SingPost revenue up by 6.9% in 2020

SingPost

Singapore Post Limited (“SingPost”) has announced its results for the full year ended March 31, 2021.

Group revenue for the financial year rose by 6.9% to S$*1.4bn, largely led by strong e-commerce volume growth in both the Logistics as well as Domestic Post and Parcel segments. For the full year, e-commerce revenue represented 34% of total Domestic Post and Parcel revenue, up from 21% the year before. Net profit attributable to equity holders, however, declined to S$47.6m from S$91.1m in 2019, mainly due to COVID-19 related disruptions. This was partly offset by higher earnings contribution from the Logistics segment, as well as the absence of losses from discontinued operations.

In the Post and Parcel segment, revenue declined by 2.7% for the full year. International Post and Parcel volumes continued to be impacted by the constraints on air capacity in and out of Changi Airport. This has resulted in significantly higher conveyance costs with substantial reductions in margins for International Post and Parcel. The Domestic Post and Parcel business saw significant eCommerce volume and revenue growth on higher eCommerce adoption especially in H2, offsetting the continued decline in volumes of letters and printed papers. In addition, higher costs were also incurred for Domestic Post and Parcel as a result of health and safety arrangements for COVID-19. Profit on operating activities for the segment consequently dropped by 63.7% to S$43.5m over 2020.

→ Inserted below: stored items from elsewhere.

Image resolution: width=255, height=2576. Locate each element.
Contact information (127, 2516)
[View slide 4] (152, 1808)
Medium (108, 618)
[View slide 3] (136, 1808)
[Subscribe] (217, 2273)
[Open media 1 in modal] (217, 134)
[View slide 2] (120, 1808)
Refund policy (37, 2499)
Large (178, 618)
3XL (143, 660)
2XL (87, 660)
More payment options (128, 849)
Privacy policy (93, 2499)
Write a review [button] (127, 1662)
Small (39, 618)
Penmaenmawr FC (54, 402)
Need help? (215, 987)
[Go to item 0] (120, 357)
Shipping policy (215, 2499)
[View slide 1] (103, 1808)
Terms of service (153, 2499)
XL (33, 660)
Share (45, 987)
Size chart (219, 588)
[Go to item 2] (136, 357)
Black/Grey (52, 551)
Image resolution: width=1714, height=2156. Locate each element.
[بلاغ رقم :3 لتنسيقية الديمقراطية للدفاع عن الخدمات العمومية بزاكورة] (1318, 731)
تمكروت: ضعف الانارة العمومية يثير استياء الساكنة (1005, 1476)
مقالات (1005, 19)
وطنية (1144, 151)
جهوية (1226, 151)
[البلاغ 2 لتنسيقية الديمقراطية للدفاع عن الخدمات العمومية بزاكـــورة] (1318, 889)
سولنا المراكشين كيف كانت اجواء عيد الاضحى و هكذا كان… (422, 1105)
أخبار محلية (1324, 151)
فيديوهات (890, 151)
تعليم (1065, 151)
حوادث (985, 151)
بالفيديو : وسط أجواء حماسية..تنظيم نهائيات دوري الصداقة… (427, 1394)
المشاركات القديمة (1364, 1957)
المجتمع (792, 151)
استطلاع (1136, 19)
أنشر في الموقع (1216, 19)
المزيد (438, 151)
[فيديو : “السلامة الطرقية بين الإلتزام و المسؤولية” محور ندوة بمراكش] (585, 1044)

In the Logistics segment, revenue rose by 23.5% in 2020, compared to 2019. The segment delivered a strong turnaround to record a profit on operating activities of S$11.3m for the full year, as all entities benefitted from the accelerated adoption of e-commerce activities in the past year. CouriersPlease has seen solid volume growth in Australia, with revenue rising 50.3% for the full year. In December 2020, SingPost has also completed the Tranche One investment of Freight Management Holdings Pty Ltd (‘FMH’), a fourth-party logistics provider in Australia, which will allow SingPost to further scale its Business-to-Business-to-Consumer (‘B2B2C’) logistics capabilities as well as to make further inroads in the e-commerce market in Australia. This will further entrench Australia as a second home market for the Group and capitalise on the growing eCommerce volumes within Australia.

SingPost’s freight forwarding entity Famous Holdings, recorded higher volumes as well as higher sea freight rates, in particular for H2, resulting in revenue rising 27.0% for H2 and 14.5% for the full year.

As the pandemic continues to create disruptions across the global economy, SingPost said it is actively adapting measures to navigate the current environment, including seeking new e-commerce growth opportunities in Singapore, Australia and the Asia-Pacific region.